A preoccupare l’Authority c’è soprattutto il possibile largo ricorso ai super commissari, sul modello di Genova. Un timore condivisibile?
“Anche se quel modello in quella determinata circostanza è stato efficace, generando una esperienza positiva, ciò non significa che possa essere spalmato sulle modalità di affidamento dei lavori pubblici, anche se mi sembra un orientamento condiviso da molti. Mi ha impressionato in particolare un dato: su 113 vicende corruttive inerenti l’assegnazione di appalti nel triennio preso in esame, solo il 18% dei casi riguardava affidamenti diretti nei quali l’esecutore viene scelto discrezionalmente dall’amministrazione ed è dunque teoricamente più elevato il rischio di pratiche illecite. Nel restante 82% dei casi la corruzione si è realizzata malgrado fossero state espletate procedure di gara. Questo rivela una raffinata e preoccupante capacità di adattamento delle condotte criminali alle procedure imposte dalla legge per gli appalti di maggiore importo. Se le maglie venissero allargate cosa dovremmo aspettarci?”.

Una parte importante del report riguarda l’interesse delle mafie per i fondi stanziati per il rilancio post Covid del Paese. Cosa concretamente si può fare per arginare il più possibile il rischio di infiltrazione negli affidamenti diretti e dalle gare pubbliche?
“L’interesse delle mafie per i fondi pubblici non è una novità. Anzi. Abbiamo ripetuto più volte che le mafie, oltre ad avere a disposizione ingenti patrimoni e moltissima liquidità, oggi utilizzano il metodo corruttivo come strumento principale per esercitare pressioni e controllo al fine di inserirsi nei circuiti dell’economia legale ed aumentare esponenzialmente il proprio potere. Dobbiamo essere conseguenti a questa ripetuta e solidissima analisi dello stato delle cose fatta dalle principali autorità sul campo ed evitare qualsiasi semplificazione nel rilascio dei certificati antimafia e nelle gare d’appalto”.
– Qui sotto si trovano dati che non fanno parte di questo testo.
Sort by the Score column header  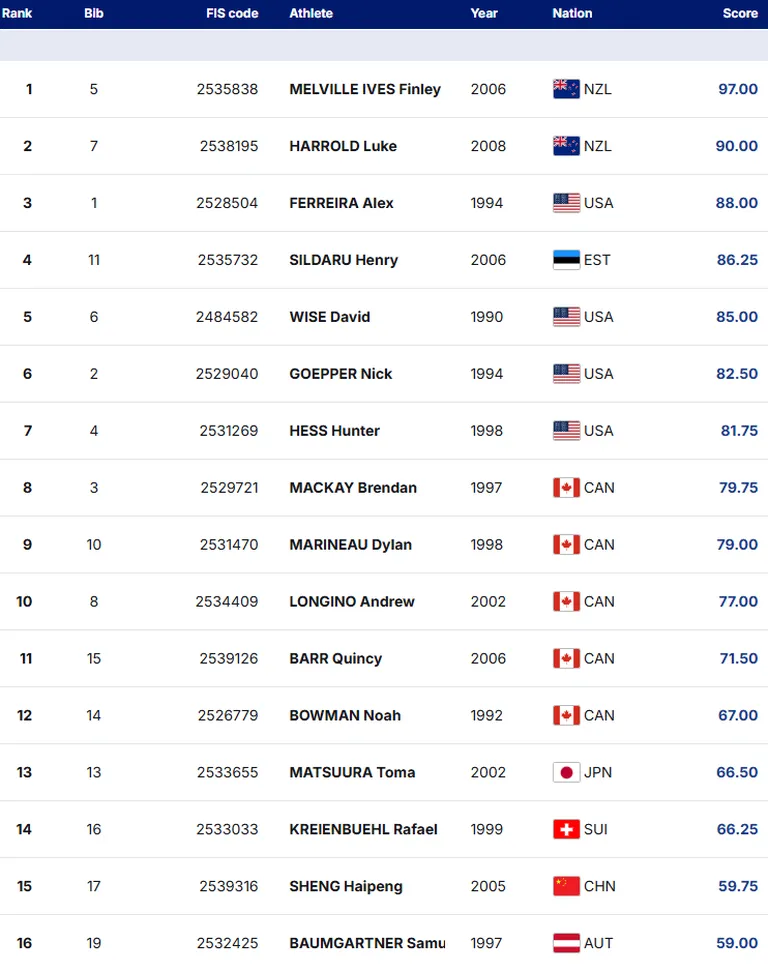pyautogui.click(x=740, y=13)
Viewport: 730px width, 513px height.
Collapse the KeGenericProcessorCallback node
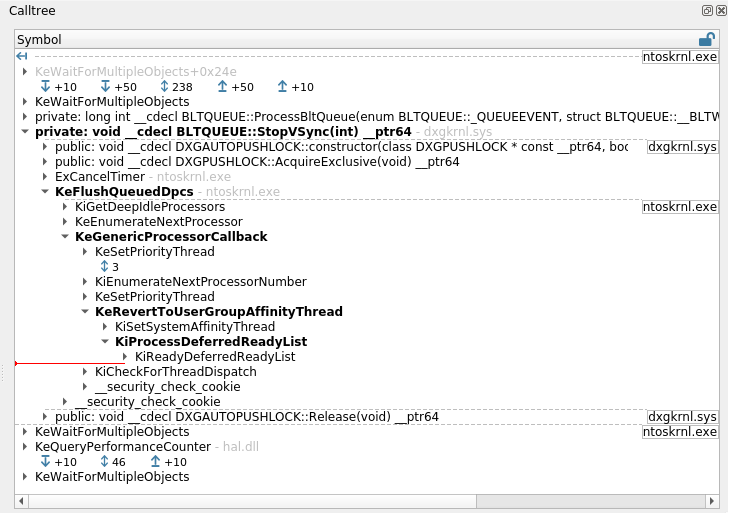point(65,237)
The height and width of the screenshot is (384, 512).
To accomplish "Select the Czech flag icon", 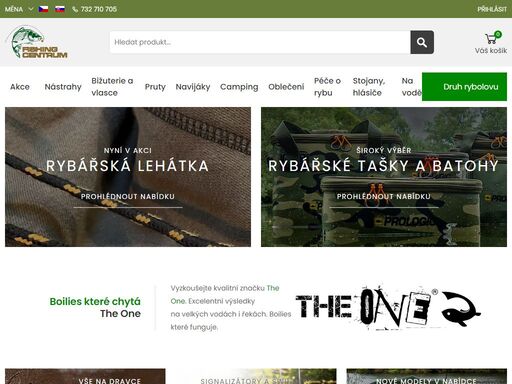I will tap(43, 9).
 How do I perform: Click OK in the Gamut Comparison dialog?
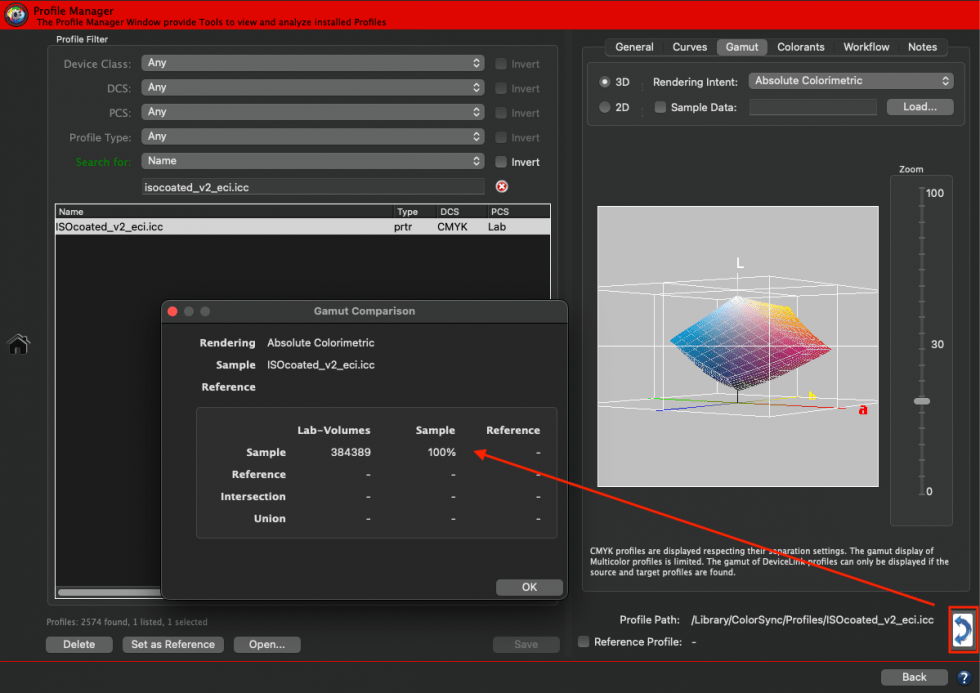pos(529,587)
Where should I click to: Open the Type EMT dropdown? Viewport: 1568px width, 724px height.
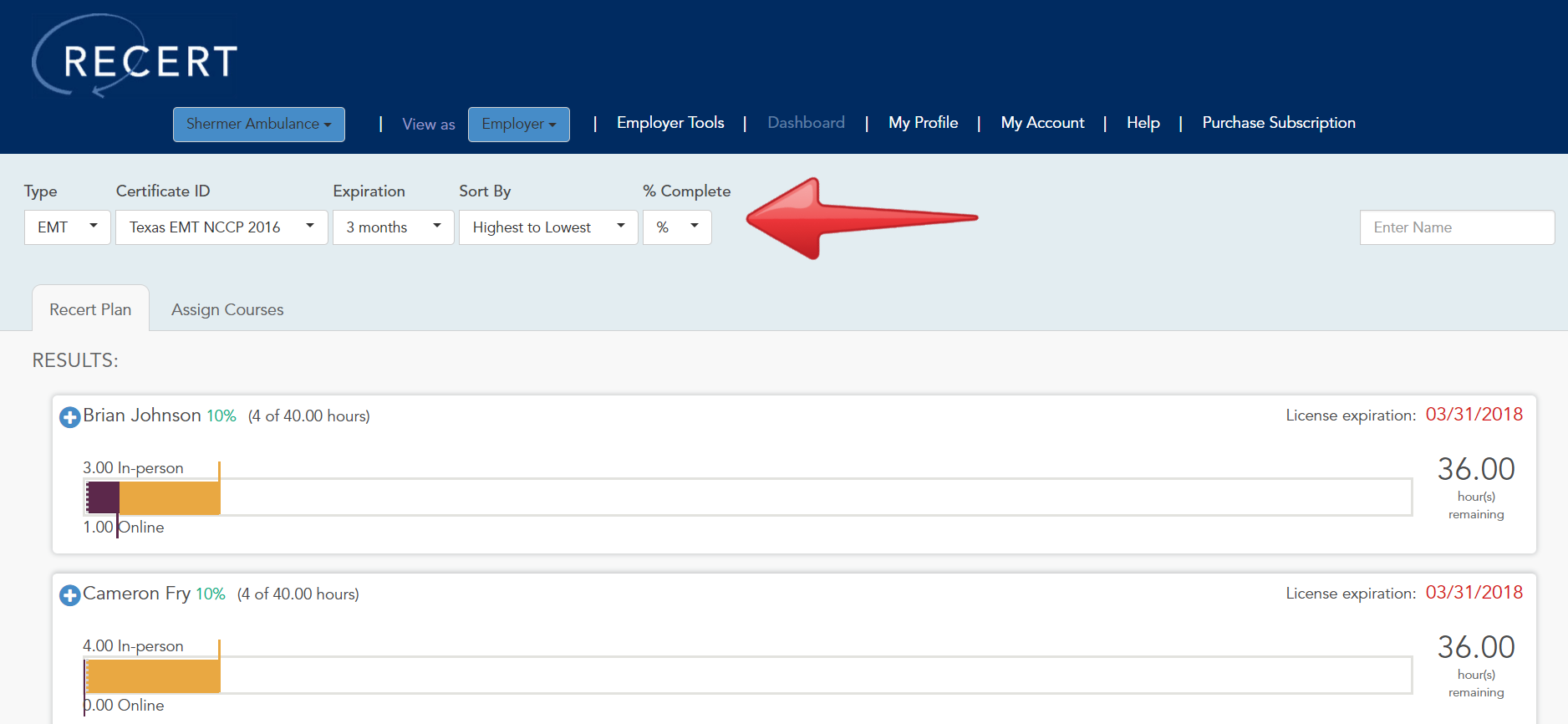coord(68,227)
Poi c’è la questione dei funzionari che, anche quando coinvolti in procedimenti penali o disciplinari, restano incollati alla poltrona. Di fatto le rotazioni previste per legge difficilmente vengono disposte dalle amministrazioni che preferiscono attivarsi solo dopo aver ricevuto impulso dall’Anac. È possibile pensare a qualche forma di automatismo per risolvere quello che sembra un paradosso?
“Intanto per fortuna c’è l’Anac che va potenziata. Lo ha ricordato il presidente Roberto Fico e Giuseppe Brescia, il presidente della commissione Affari costituzionali della Camera sta preparando un testo base sul conflitto d’interessi che rafforza e chiarisce i poteri di Anac proprio in merito a questo endemico problema della nostra Pubblica Amministrazione”.

Nel report viene segnalato, però, anche un successo: quello della legge sul whistleblowing, fortemente voluta dai 5S, che continua a dare risultati e vede sempre più dipendenti della pubblica amministrazione segnalare irregolarità. State pensando ad ulteriori misure volte a incentivare questa pratica?
“In realtà c’è dietro l’angolo il recepimento della Direttiva europea sul tema della protezione dei segnalatori di illeciti, i whistleblower. È quello il terreno su rafforzeremo la legge attuale per la quale io mi sono fortemente spesa e che sta funzionando. I dati ci danno un quadro complementare a quello triste della corruzione: e cioè molti cittadini sono stufi delle illegalità e vogliono denunciarle, vogliono fare la loro parte. È lo Stato che deve aprirgli le braccia, sono loro la risorsa da cui ripartire”.